Ryanair forced landing in Minsk is not the first time planes were ordered down to arrest a passenger

Ryanair forced landing in Minsk is not the first time planes were ordered down to arrest a passenger
The forced landing of the Ryanair plane in Minsk to arrest journalist Roman Protasevich has caused outrage, but it's not the first time that air traffic control has forced planes to land so their passengers can be arrested. / wiki
By bne IntelliNews May 26, 2021

European politicians erupted in fury after the commercial Ryanair flight was ordered to land on May 23 in Minsk and top Belarusian opposition journalist Roman Protasevich was arrested. but it is not the first time this has happened.  

In February this year Ukraine’s general prosecutor forced a private jet carrying former first deputy head of PrivatBank Volodymyr Yatsenko to land after he tried to flee the country.

"According to operational information, the former official planned to leave Ukraine on a private jet in the direction of Vienna, having departed from Dnipro. Due to the efforts of the head of the group of detectives and the director of the NABU, who contacted the State Aviation Administration, the plane landed at Boryspil Airport, where urgent investigative actions have been started," the general prosecutor’s office said on February 21.

As in the Ryanair case, the plane was ordered to land by Ukraine’s Air Traffic Control and the pilot was force to comply, although in that case there was no subterfuge of claims of non-existent bombs.   

Ukrainian President Volodymyr Zelenskiy has launched a crackdown on the oligarchs and the arrest of Yatsenko was the first sign that the president was serious about roping in the runaway power and influence of Ukraine’s oligarchs.   

More controversially, Russia’s state-owned RT has been making hay from an incident when then-President of Bolivia Evo Morales' plane was forced to land in Austria after several EU countries closed their airspace to the aircraft in June 2013.  

The president was on his way home from an energy conference in Moscow and Bolivia had recently been in talks with US intelligence whistle blower Edward Snowden on possible political asylum. Snowden was at the time stranded in the international departure halls of Sheremetyevo airport and eventually was let into the country, where he remains to this day. It was widely assumed that the US had strong-armed the EU authorities into bringing the plane down in an EU country, as the US believed that Snowden was on board the plane.  

The plane was searched but the fugitive was not found; the Bolivian plane had left from Vnukovo Airport, not Sheremetyevo.  

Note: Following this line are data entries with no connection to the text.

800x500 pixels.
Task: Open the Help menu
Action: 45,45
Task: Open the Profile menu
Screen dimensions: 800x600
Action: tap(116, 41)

The incident caused an international scandal, with several South American countries accusing the US and the EU of colonialism. WikiLeaks founder Julian Assange later claimed the US had fallen for a ruse by his team, who were discussing the possibility of smuggling Snowden out of Russia on a presidential plane of another country, but had mentioned Bolivia on purpose to misdirect US intelligence.

And there was a second incident of a plane being forced to land to make an arrest in October 2016 involving a Boeing 737-800 on its way from Kyiv to Minsk operated by Belarusian flag-carrier Belavia.

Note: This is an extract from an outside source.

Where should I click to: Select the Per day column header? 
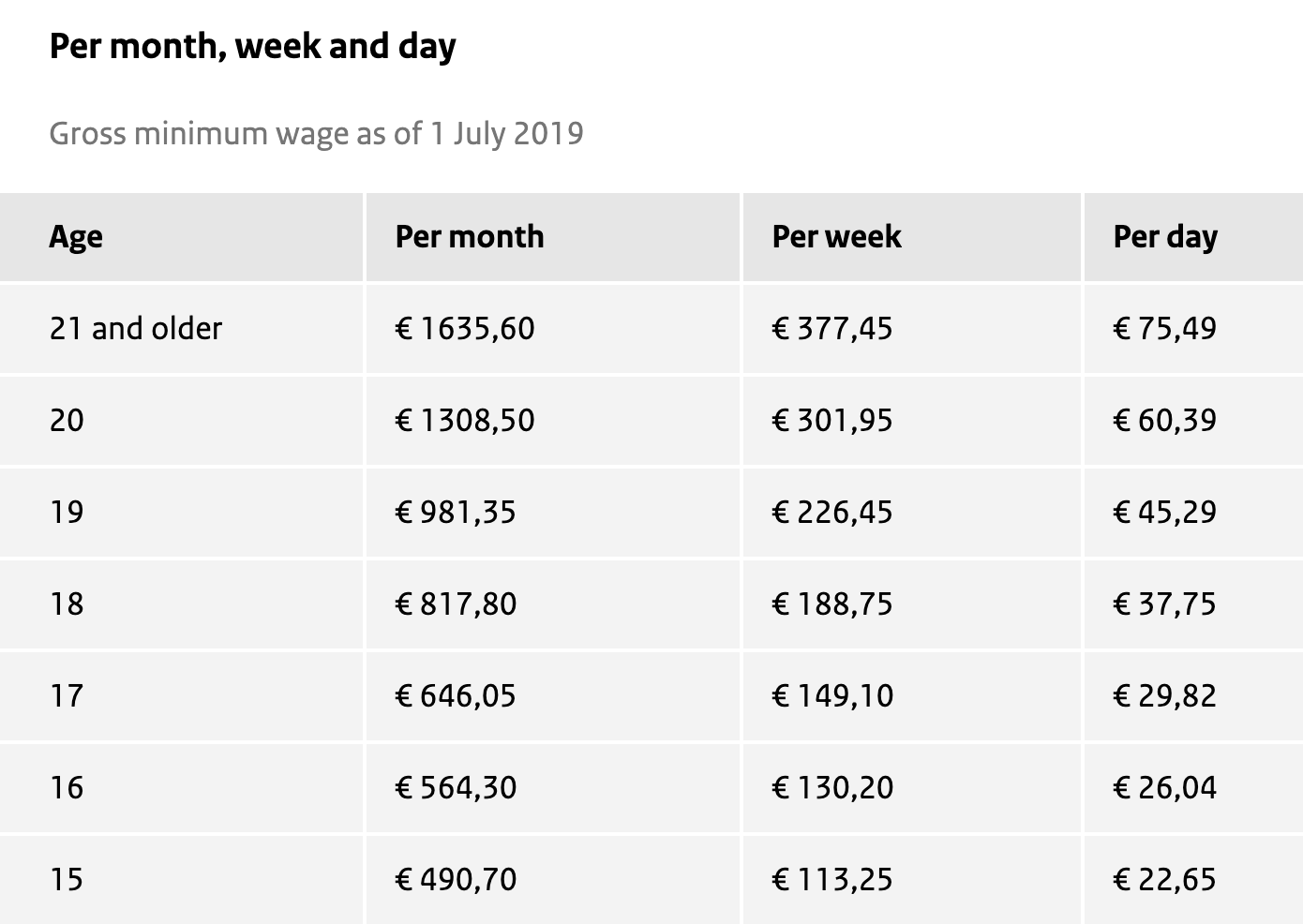[x=1193, y=237]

The plane left Kyiv’s Zhulhany airport with 142 occupants and was half way into the flight when Ukrainian ATC ordered the plane to turn round and return to Kyiv. In that incident too the pilot was told that fighter jets would be dispatched if he did not comply.  

Once the plane had landed Ukrainian law enforcement officials removed an Armenian passenger who has been identified as the reporter Armen Martirosyan, aligned with the anti-Maidan movement which opposed the Ukrainian government and its closer ties with Europe. He was detained only briefly and departed on another Belavia service to Minsk within three hours, the airline said.  

Belarus’s foreign ministry formally protested to Ukrainian’s diplomatic mission over the authorities’ actions to “forcibly return” the Belavia aircraft. “The Belarusian side expects an official apology and demands reimbursement of all financial costs and expenses caused by the actions of the Ukrainian side,” it stated at the time as cited by Flight Global.  

Ukrainian state security service SBU reportedly dismissed Belavia’s claims that air traffic control had threatened to deploy combat aircraft during the incident, suggesting that claims of such a measure against a civil aircraft were absurd.